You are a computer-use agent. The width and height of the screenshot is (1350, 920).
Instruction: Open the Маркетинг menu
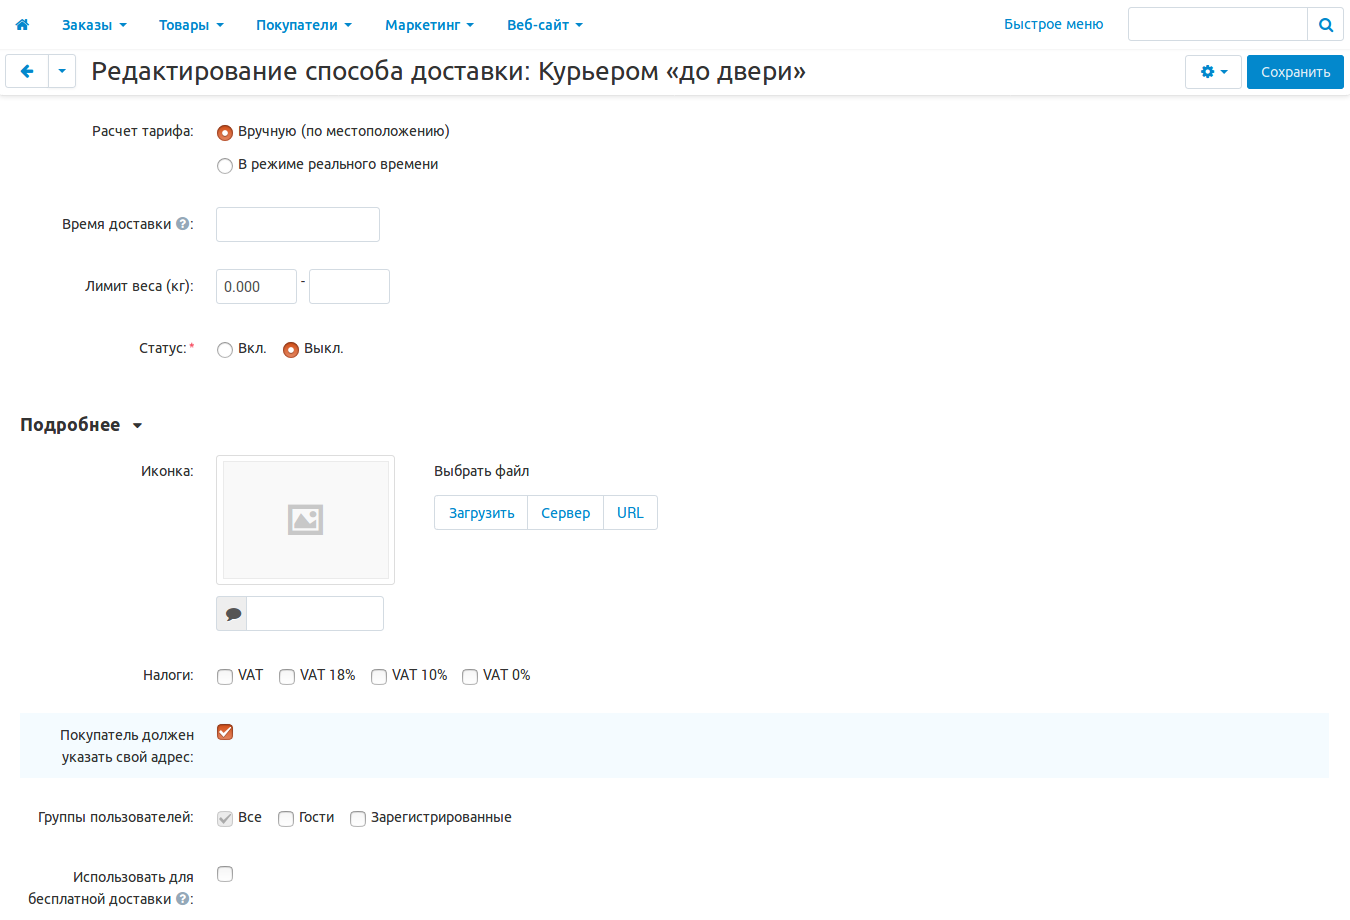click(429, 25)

--

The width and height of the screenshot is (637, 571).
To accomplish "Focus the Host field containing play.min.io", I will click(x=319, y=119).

--

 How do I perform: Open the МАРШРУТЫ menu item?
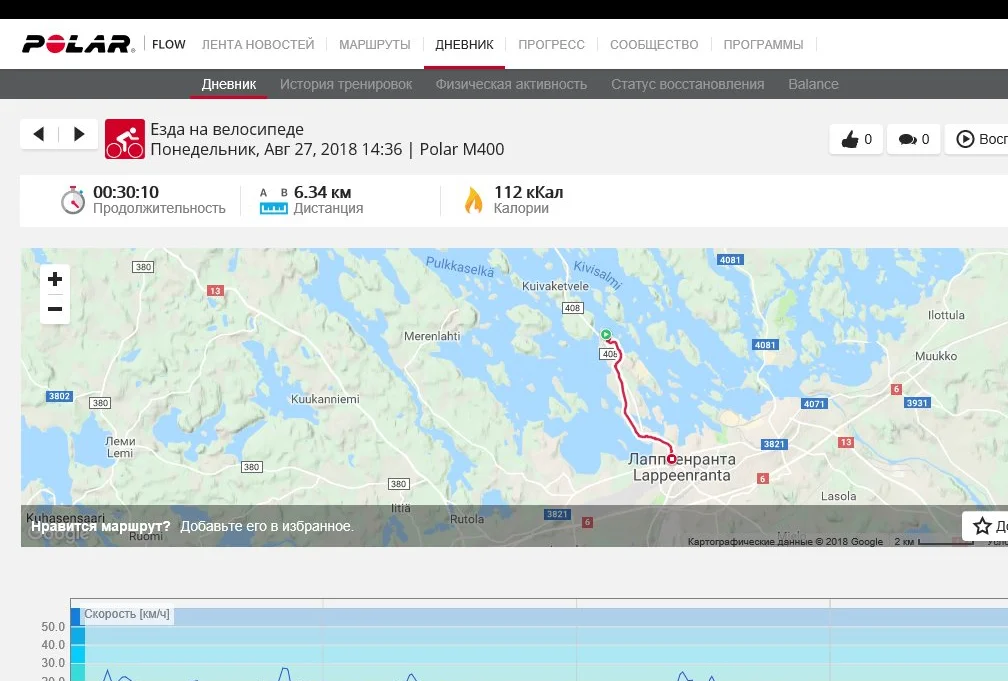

**Work order:** Within the records, on how many lines does the word "height" appear? Provide the number alone.

**Task response:** 2